Each line from the one holding "2024年10月 (747, 1249)" to the last line below must be restated word for word, and no picture may be included.

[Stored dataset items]
++++++++++++++++++++
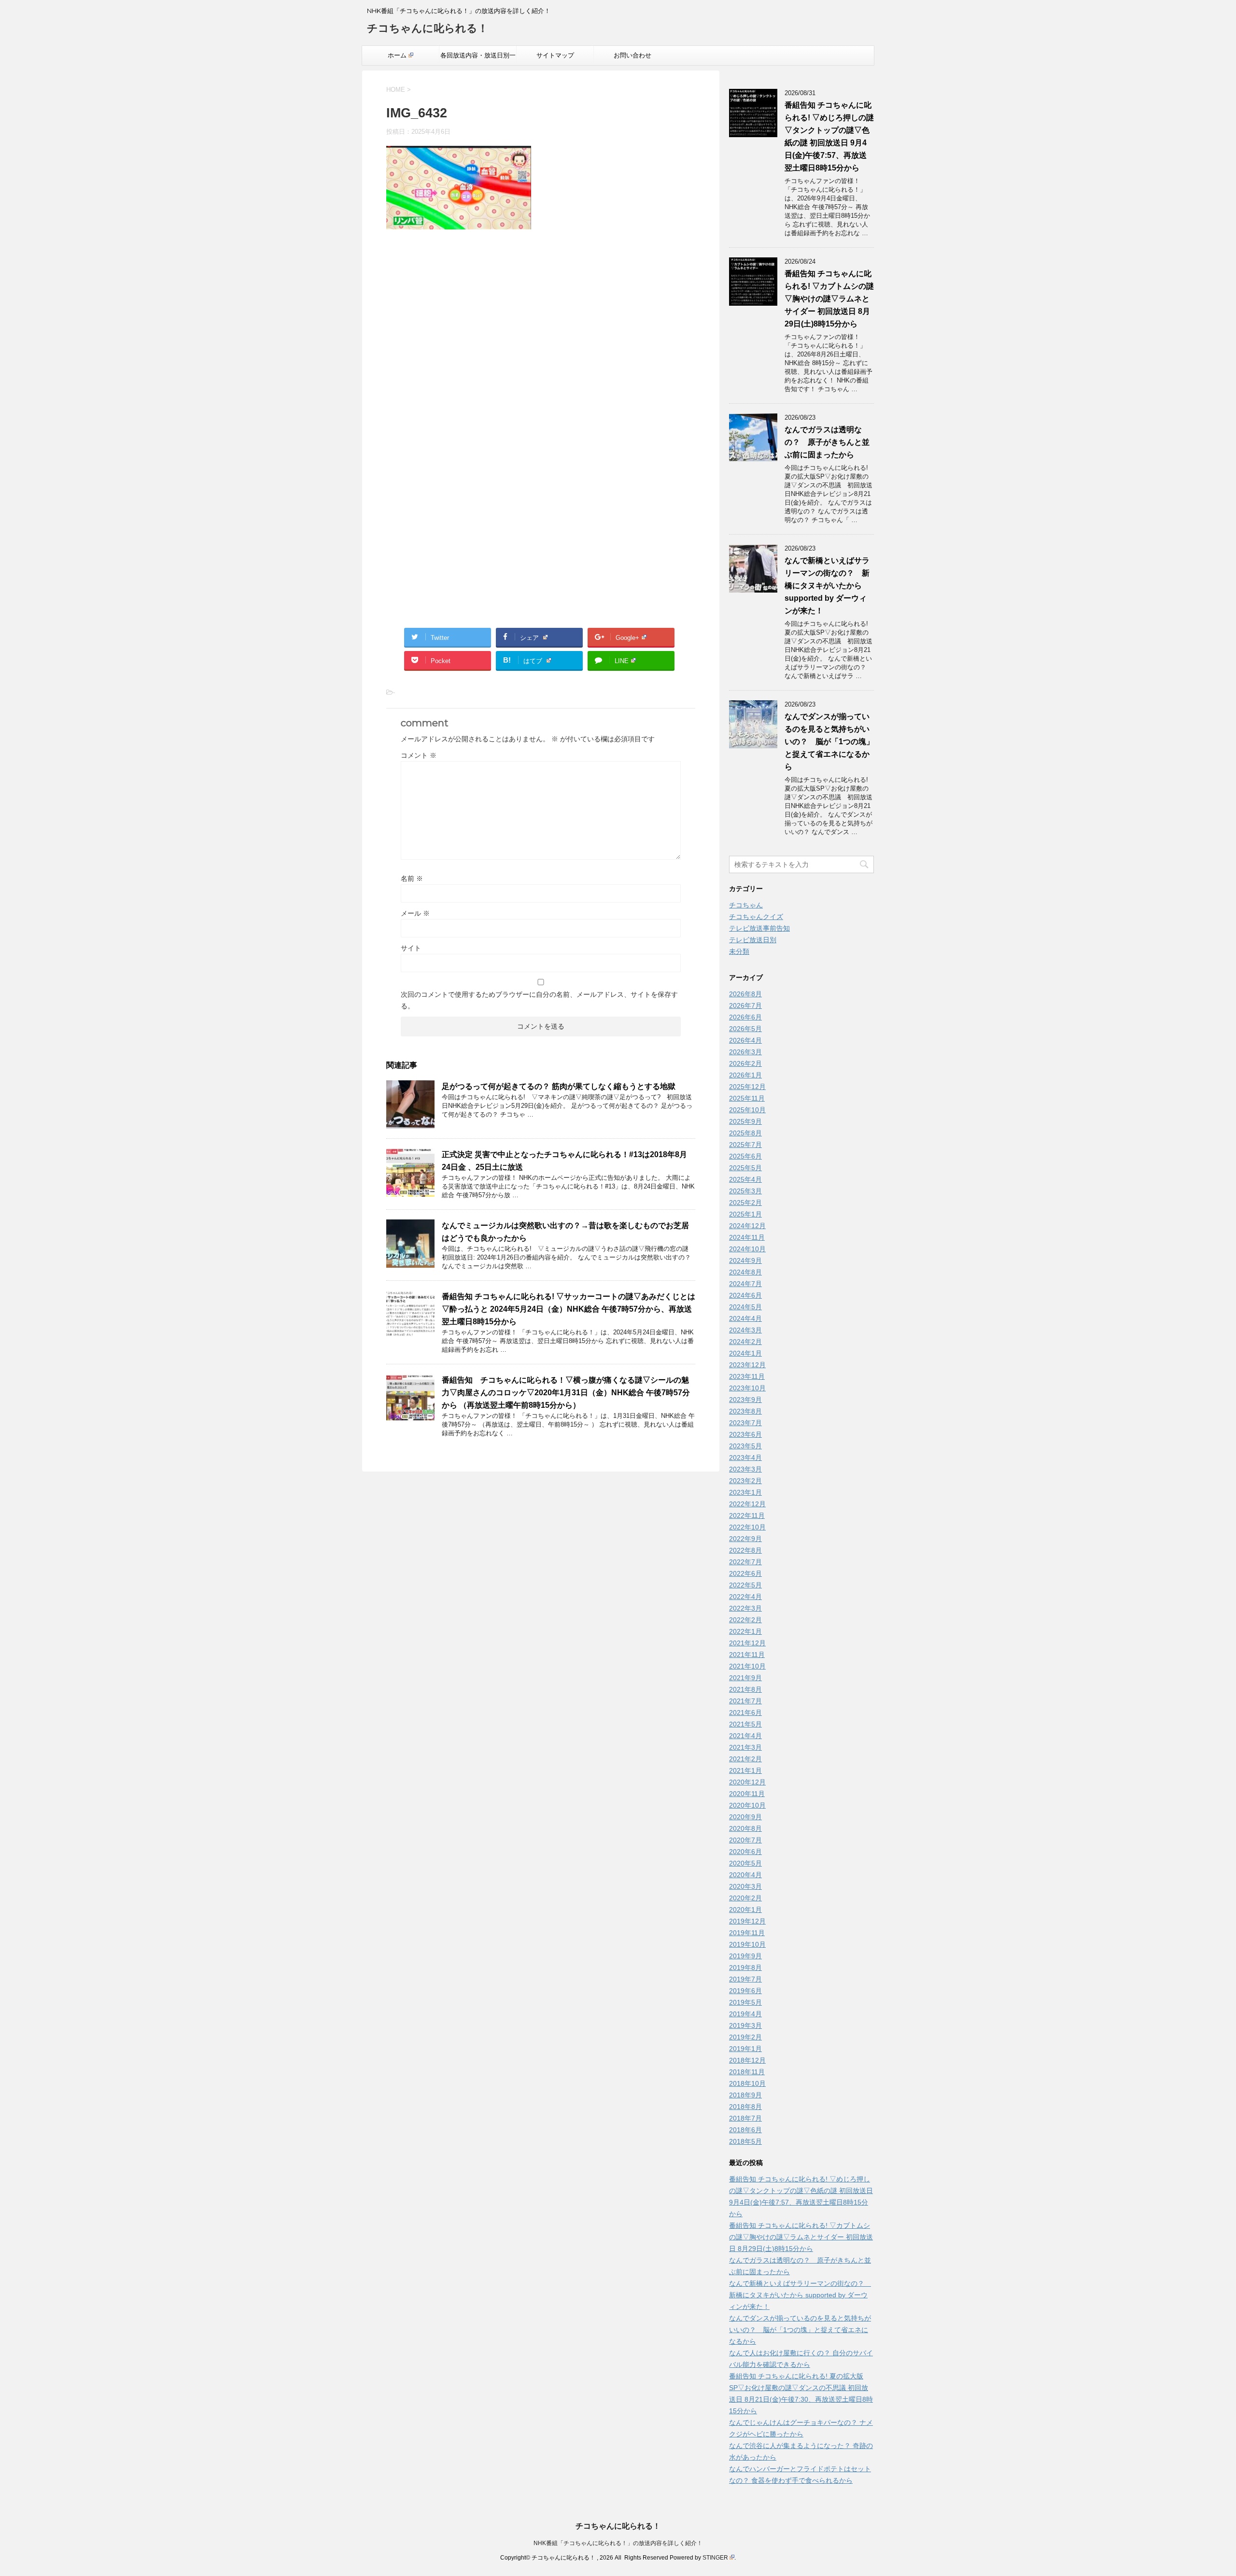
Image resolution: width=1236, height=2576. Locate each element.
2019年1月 (745, 2048)
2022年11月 (747, 1515)
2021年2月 (745, 1759)
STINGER (715, 2557)
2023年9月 (745, 1399)
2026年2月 (745, 1063)
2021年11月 (747, 1654)
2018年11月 (747, 2072)
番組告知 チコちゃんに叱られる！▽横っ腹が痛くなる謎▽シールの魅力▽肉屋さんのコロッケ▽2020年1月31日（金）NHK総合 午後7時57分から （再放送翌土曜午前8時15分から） (566, 1392)
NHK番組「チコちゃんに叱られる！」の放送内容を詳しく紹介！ (618, 2543)
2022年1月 (745, 1631)
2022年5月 (745, 1585)
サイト (411, 948)
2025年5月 (745, 1168)
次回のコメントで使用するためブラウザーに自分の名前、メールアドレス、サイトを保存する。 (539, 1000)
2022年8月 (745, 1550)
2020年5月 (745, 1863)
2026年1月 (745, 1075)
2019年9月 (745, 1956)
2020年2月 (745, 1898)
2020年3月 (745, 1886)
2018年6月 (745, 2130)
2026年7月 (745, 1005)
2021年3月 (745, 1747)
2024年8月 (745, 1272)
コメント (418, 755)
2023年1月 (745, 1492)
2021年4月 (745, 1736)
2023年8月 (745, 1411)
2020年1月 (745, 1909)
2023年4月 (745, 1457)
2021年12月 (747, 1643)
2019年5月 (745, 2002)
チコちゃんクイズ (756, 916)
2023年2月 (745, 1481)
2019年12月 (747, 1921)
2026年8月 (745, 994)
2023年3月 (745, 1469)
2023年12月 (747, 1365)
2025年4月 (745, 1179)
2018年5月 (745, 2141)
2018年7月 (745, 2118)
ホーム (397, 55)
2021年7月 (745, 1701)
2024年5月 (745, 1307)
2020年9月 (745, 1817)
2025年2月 (745, 1202)
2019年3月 (745, 2025)
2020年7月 (745, 1840)
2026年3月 (745, 1052)
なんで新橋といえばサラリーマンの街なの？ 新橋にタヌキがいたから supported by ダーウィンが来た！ (827, 585)
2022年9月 (745, 1539)
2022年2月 (745, 1620)
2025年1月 (745, 1214)
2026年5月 (745, 1029)
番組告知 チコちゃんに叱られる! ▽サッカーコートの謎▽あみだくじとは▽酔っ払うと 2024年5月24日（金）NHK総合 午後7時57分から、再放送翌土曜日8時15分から (568, 1309)
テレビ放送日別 (752, 940)
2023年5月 (745, 1446)
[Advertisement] (540, 340)
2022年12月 (747, 1504)
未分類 (739, 951)
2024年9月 (745, 1260)
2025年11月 (747, 1098)
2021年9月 (745, 1678)
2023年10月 (747, 1388)
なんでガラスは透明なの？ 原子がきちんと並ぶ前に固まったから (827, 442)
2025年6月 (745, 1156)
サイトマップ (555, 55)
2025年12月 (747, 1086)
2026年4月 (745, 1040)
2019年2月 (745, 2037)
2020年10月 (747, 1805)
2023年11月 (747, 1376)
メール (415, 913)
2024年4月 (745, 1318)
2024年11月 (747, 1237)
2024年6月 (745, 1295)
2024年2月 (745, 1341)
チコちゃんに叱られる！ (427, 28)
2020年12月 (747, 1782)
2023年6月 (745, 1434)
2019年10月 (747, 1944)
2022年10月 (747, 1527)
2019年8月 (745, 1967)
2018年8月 (745, 2106)
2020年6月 (745, 1851)
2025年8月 (745, 1133)
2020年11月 (747, 1794)
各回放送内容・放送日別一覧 (478, 58)
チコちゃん (746, 905)
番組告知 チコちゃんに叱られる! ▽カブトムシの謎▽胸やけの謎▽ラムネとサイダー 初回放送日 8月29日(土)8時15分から (829, 298)
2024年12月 (747, 1226)
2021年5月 (745, 1724)
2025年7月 (745, 1144)
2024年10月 (747, 1249)
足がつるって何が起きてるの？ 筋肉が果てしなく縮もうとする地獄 (558, 1086)
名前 (412, 878)
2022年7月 (745, 1562)
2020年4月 (745, 1875)
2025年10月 (747, 1110)
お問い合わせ (632, 55)
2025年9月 (745, 1121)
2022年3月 (745, 1608)
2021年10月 (747, 1666)
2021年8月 (745, 1689)
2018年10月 (747, 2083)
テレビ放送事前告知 (759, 928)
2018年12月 (747, 2060)
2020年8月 (745, 1828)
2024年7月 (745, 1284)
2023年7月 (745, 1423)
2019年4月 (745, 2014)
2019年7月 (745, 1979)
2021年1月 (745, 1770)
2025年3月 (745, 1191)
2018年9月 (745, 2095)
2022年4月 (745, 1596)
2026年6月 (745, 1017)
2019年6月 (745, 1991)
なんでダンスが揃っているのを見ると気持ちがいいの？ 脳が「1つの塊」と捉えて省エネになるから (829, 741)
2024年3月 (745, 1330)
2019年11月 (747, 1933)
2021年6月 (745, 1712)
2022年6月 (745, 1573)
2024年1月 (745, 1353)
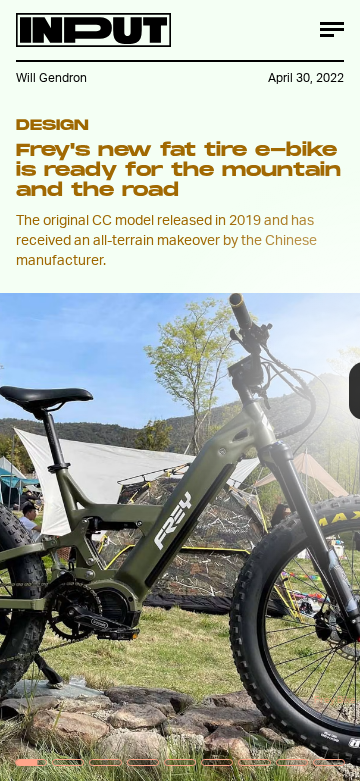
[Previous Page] (59, 390)
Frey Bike (335, 699)
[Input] (93, 30)
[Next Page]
++++++++++++++++++++
» Your response:
2024年10月 (747, 1249)
足がつるって何が起きてるの？ 筋肉が果てしなく縮もうとする地獄 (558, 1086)
名前 (412, 878)
2022年7月 (745, 1562)
2020年4月 (745, 1875)
2025年10月 (747, 1110)
お問い合わせ (632, 55)
2025年9月 (745, 1121)
2022年3月 (745, 1608)
2021年10月 (747, 1666)
2021年8月 (745, 1689)
2018年10月 (747, 2083)
テレビ放送事前告知 (759, 928)
2018年12月 (747, 2060)
2020年8月 (745, 1828)
2024年7月 (745, 1284)
2023年7月 (745, 1423)
2019年4月 (745, 2014)
2019年7月 (745, 1979)
2021年1月 (745, 1770)
2025年3月 (745, 1191)
2018年9月 (745, 2095)
2022年4月 (745, 1596)
2026年6月 (745, 1017)
2019年6月 (745, 1991)
なんでダンスが揃っているのを見ると気持ちがいいの？ 脳が「1つの塊」と捉えて省エネになるから (829, 741)
2024年3月 (745, 1330)
2019年11月 (747, 1933)
2021年6月 (745, 1712)
2022年6月 (745, 1573)
2024年1月 (745, 1353)
[Previous Page] (59, 390)
Frey Bike (335, 699)
[Input] (93, 30)
[Next Page]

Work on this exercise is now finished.